Often we need to go back over the parts you already have, both to match them in age, but also to try and blend the current artist’s style with the old. Like a cover-up, we can’t commit to anything without seeing you in person first.

Is it rude to get tattooed by more than one person in your shop?

Only if you bring them better treats than you give the rest of us.

Which spot hurts more?

All of them. Tattoos hurt. Some areas do hurt more than others, but they all hurt. Don’t make decisions based on pain, make them based on where you want to have a tattoo for the rest of your life. (Those online charts that show the worst areas are not accurate – every body is different, every experience is different.)

I’m not 18 yet, if my parent is with me can I get a tattoo?

No, because the federal legal age to get a tattoo is 18. This means it is illegal for us to tattoo a minor, with or without parental consent.

If you hear of someone willing to tattoo a minor, it is important that you consider why they would be willing to break the law to make money, and what other compromises they make in their craft. If they are working out of a shop, the whole shop could be at risk for their decision. If they are working out of a home or “private studio,” they are probably not licensed and definitely not inspected by the state of Washington, which gives us the heebejeebees.

Can my family/posse come with me when I get tattooed?

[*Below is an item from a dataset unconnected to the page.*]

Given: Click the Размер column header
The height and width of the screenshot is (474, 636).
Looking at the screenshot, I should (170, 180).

You may have one person back with you at a time, but it doesn’t have to be the same person the whole time. Be advised that our lobby is very small, and large groups will likely not be comfortable standing and waiting for you.

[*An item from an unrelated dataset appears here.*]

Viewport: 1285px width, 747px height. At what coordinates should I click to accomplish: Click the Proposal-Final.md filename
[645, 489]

Can I bring a drink or food with me?

Yes, though we ask that your food not be stinky or messy. It is a great idea to eat a meal before you come in for your tattoo, because nothing is fun when you’re hungry.

We also encourage you to bring candy bars, energy bars or other easy to eat food, and whatever beverage you like. We have a water cooler that has chilled and hot water, and we are happy to refill your water bottle.

What was the weirdest thing you ever tattooed?

Your mom. Obviously.

Can I vape while getting a tattoo?

We’d rather you didn’t, and mostly because we are conscious of odors in the shop. We are happy to take breaks so you can go outside and vape (or smoke), just let us know.

Do you offer discounts for military?

We don’t discount for anyone, and another way of saying that is: everyone who comes to us gets excellent, safe tattoos, at a price that respects the tattooer’s expertise.

Can I use a numbing cream?

Ask your tattooer, but in general the answer is no.

Some numbing creams are actually very dangerous and there are deaths each year associated with them (this is true, look it up). Others just don’t work very well, or work OK for 10 minutes and then suddenly stop working. Others still contain ingredients like epinephrine (which can give you panic attacks) or ingredients that blanch the skin tone or change the texture. Blah blah blah: they are unpredictable, and we don’t like that.

Does Skrappy have a girlfriend?

Either way, please send your selfies. His Instagram account is @ninjatat

Can I be an apprentice tattooer?

Not here.

Spidermonkey is a small space and we’ve got six full-time tattooers and a full-time desk person. We literally do not have the space to add an extra human into the mix.

If you’d like to come in and talk about how to become a tattooer, we are happy to chat. Be forewarned: we’re going to talk to you about art school.